Virtual bridges must be treated with care when security aspects get important. I stumbled into an unexpected kind of potential security topic when I experimented with a combination of KVM and VMware Workstation on one and the same Linux host. I admit that the studied scenario was a very special and academic one, but it really gave me an idea about the threat that some programs may change important and security relevant bridge parameters on a Linux system in the background - and you as an admin may only become aware of the change and its security consequences indirectly.
The scenario starts with a virtual Linux bridge "br0" (created with "brctl"). This Linux bridge gets an IP-address and uses an assigned physical NIC for direct bridging to a physical LAN. You may want to read my previous blog article
Opensuse – manuelles Anlegen von Bridge to LAN Devices (br0, br1, …) für KVM Hosts
for more information about this type of direct bridging.

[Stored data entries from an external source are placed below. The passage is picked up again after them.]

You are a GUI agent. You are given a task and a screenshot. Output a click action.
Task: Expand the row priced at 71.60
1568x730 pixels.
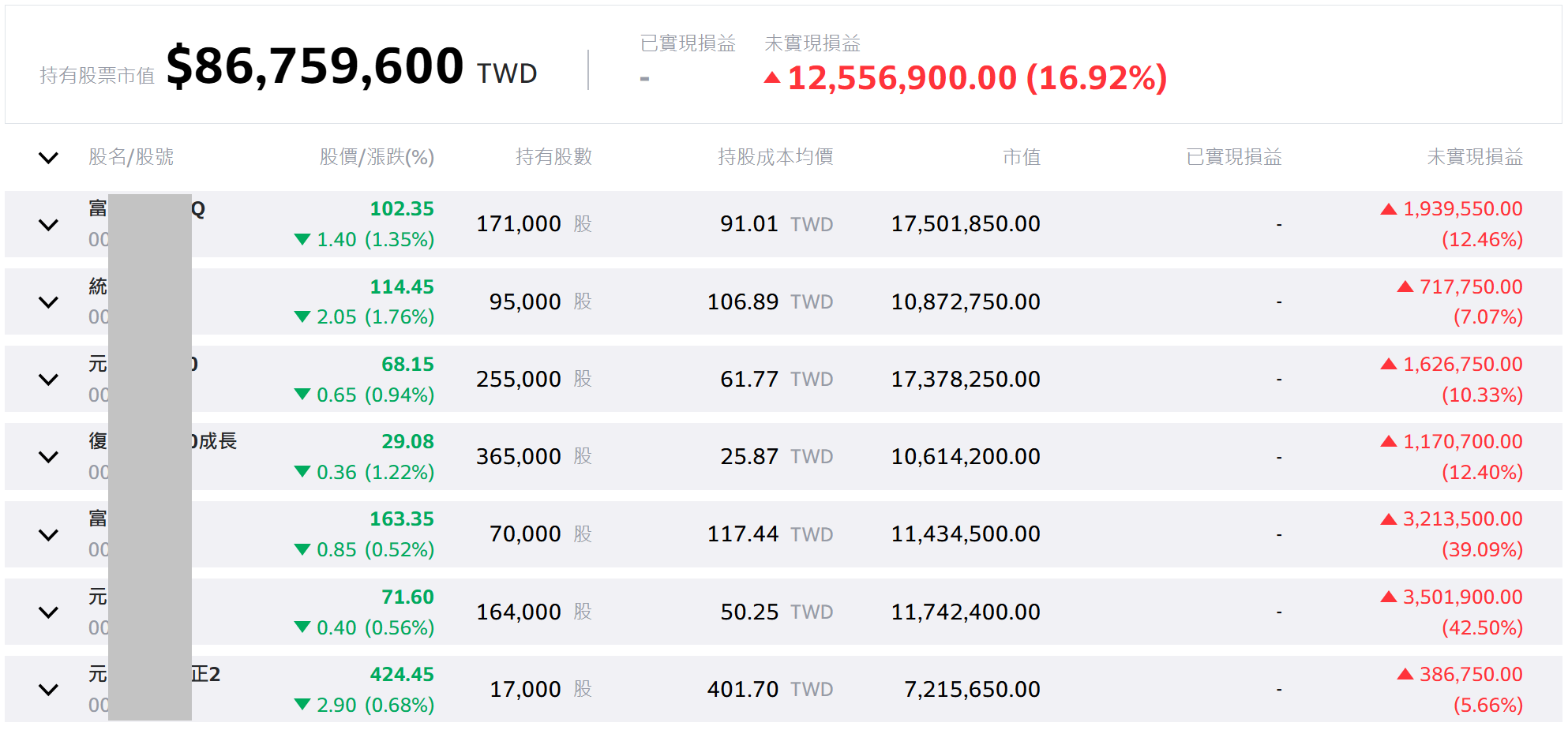point(48,612)
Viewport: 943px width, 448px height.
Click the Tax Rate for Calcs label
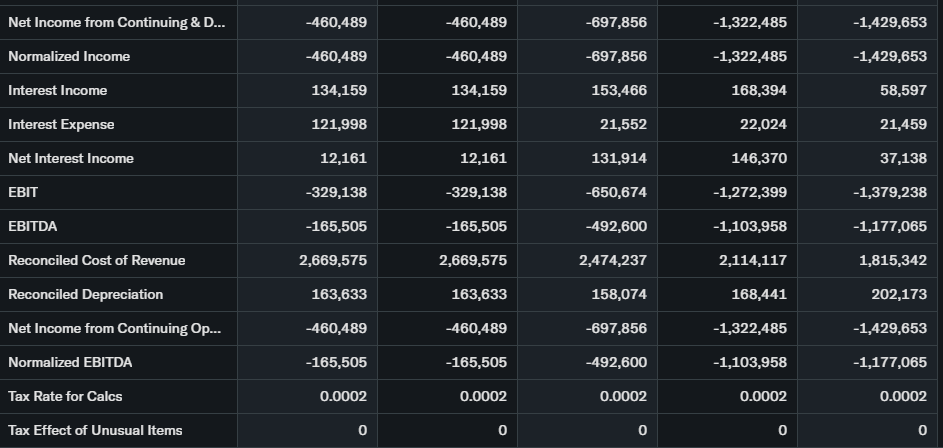pos(65,397)
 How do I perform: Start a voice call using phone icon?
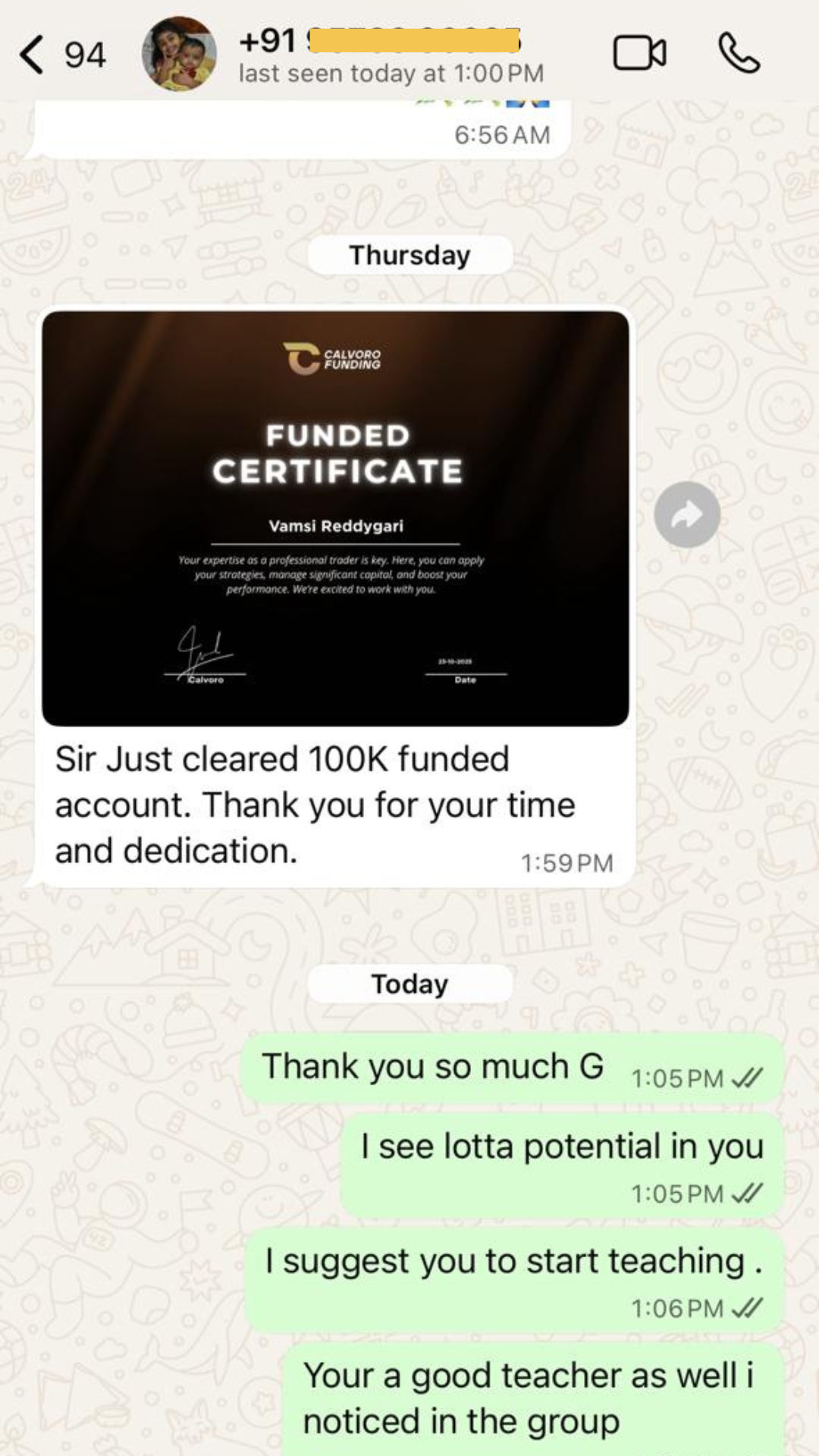(739, 53)
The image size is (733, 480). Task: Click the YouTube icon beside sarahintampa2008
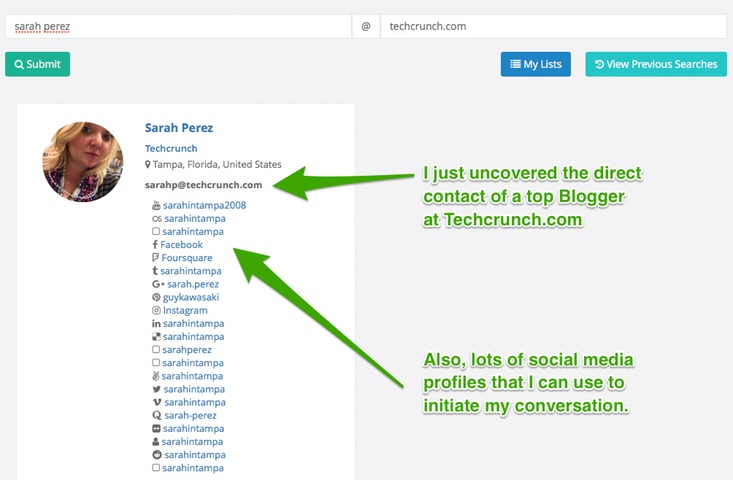click(x=156, y=205)
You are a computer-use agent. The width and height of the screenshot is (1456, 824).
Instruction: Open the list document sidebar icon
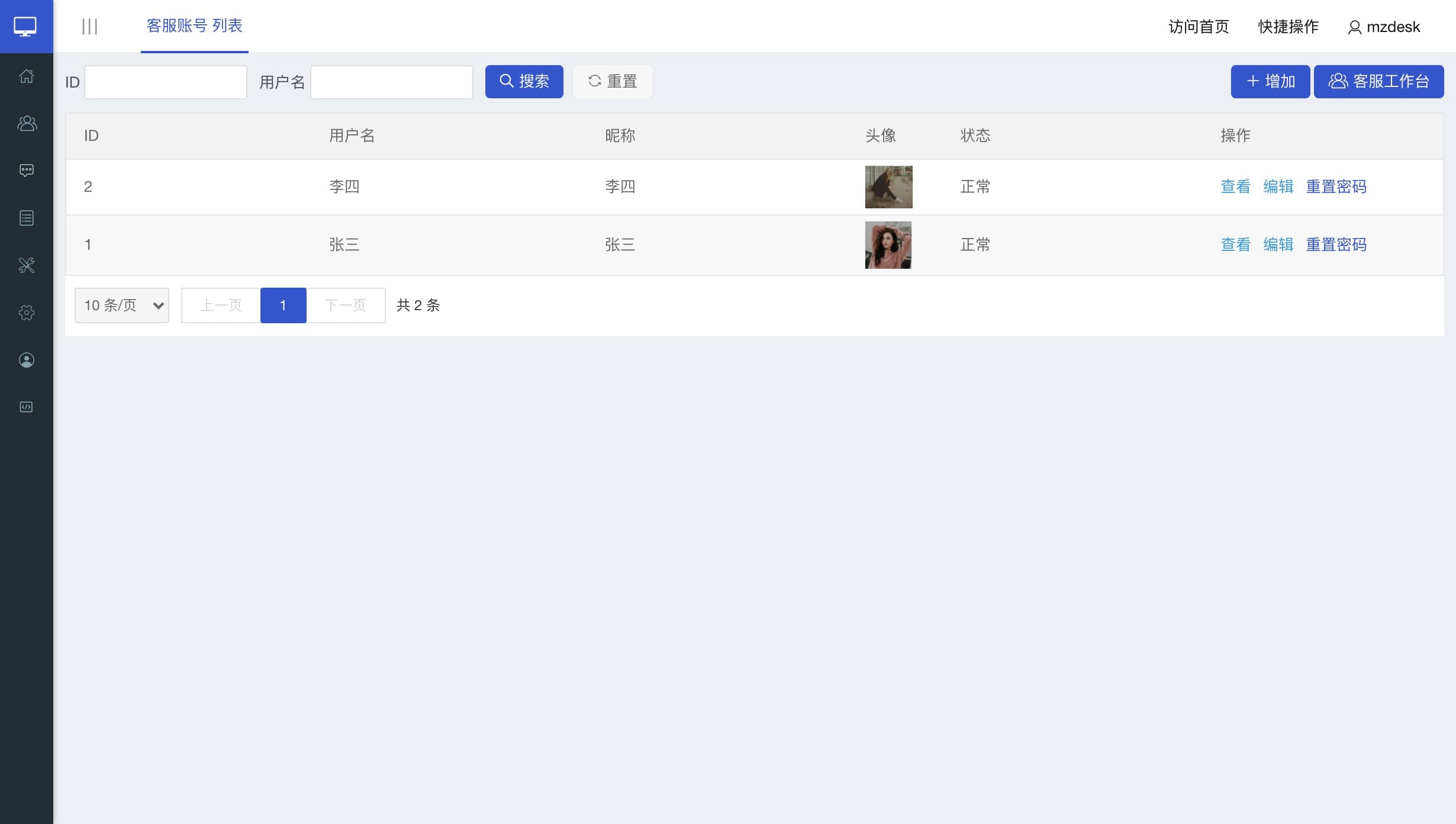click(27, 218)
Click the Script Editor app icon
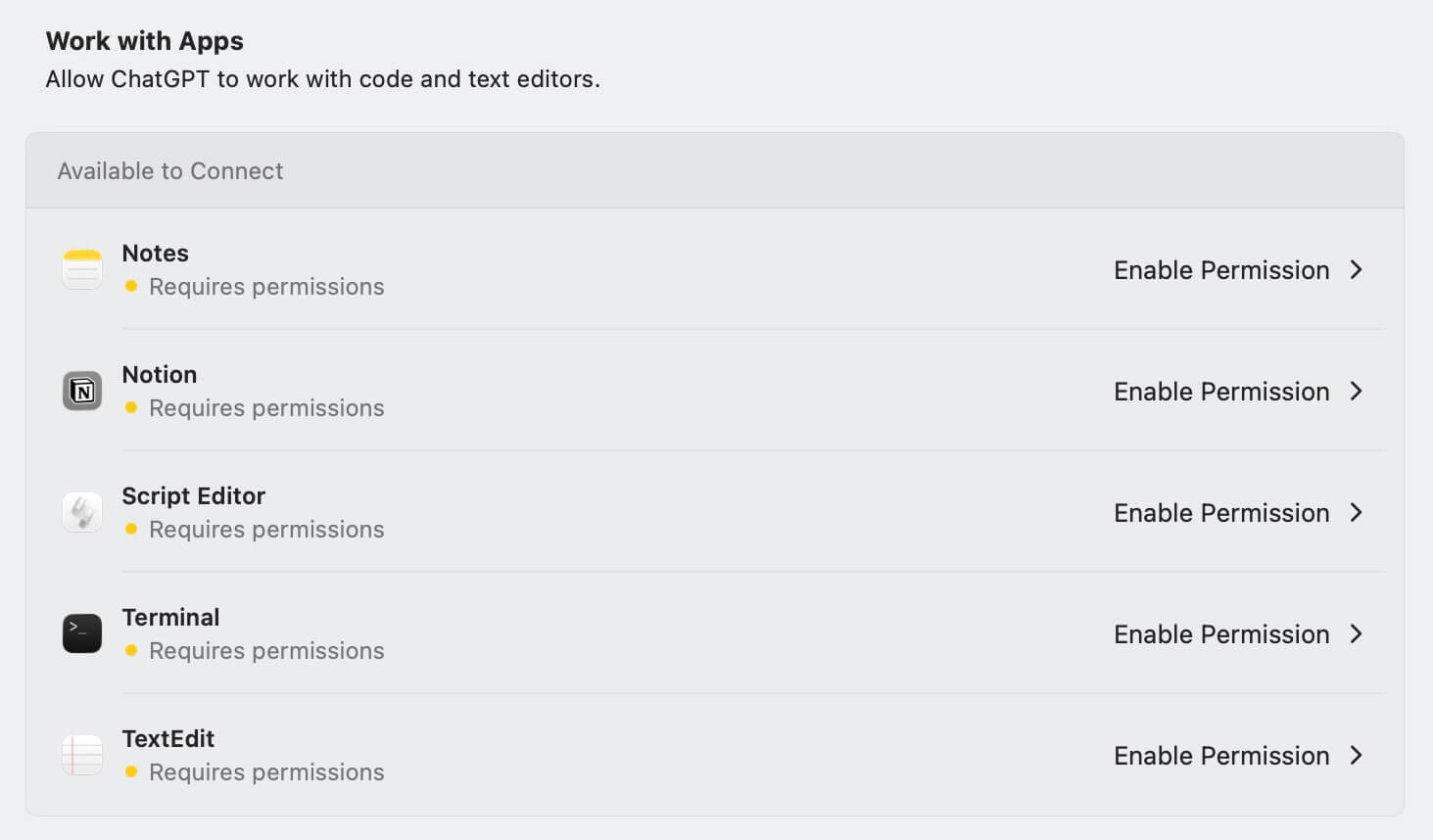The width and height of the screenshot is (1433, 840). click(x=82, y=512)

In our scenario the Linux brigde itself then gets enslaved as an ethernet capable device by a VMware bridge. See also: Opensuse/Linux – KVM, VMware WS – 3 virtuelle Brücken zwischen den Welten (see the detailed description of "Lösungsansatz 2").
Under which circumstances may such a complicated arrangement be interesting or necessary?
Direct attachment of virtualization guests to physical networks
A Linux host-system for virtualization may contain KVM guests as well as VMware Workstation [WS] guests. A simple way to attach a virtual guest to some physical LAN of the Linux host (without routing) is to directly "bridge" a physical device of the host - as e.g. "enp8s0" - and then attach the guest to the virtual bridge. Related methods are available both for KVM and VMware. (We do not look at routing models for the communication of virtual guests with physical networks in this article).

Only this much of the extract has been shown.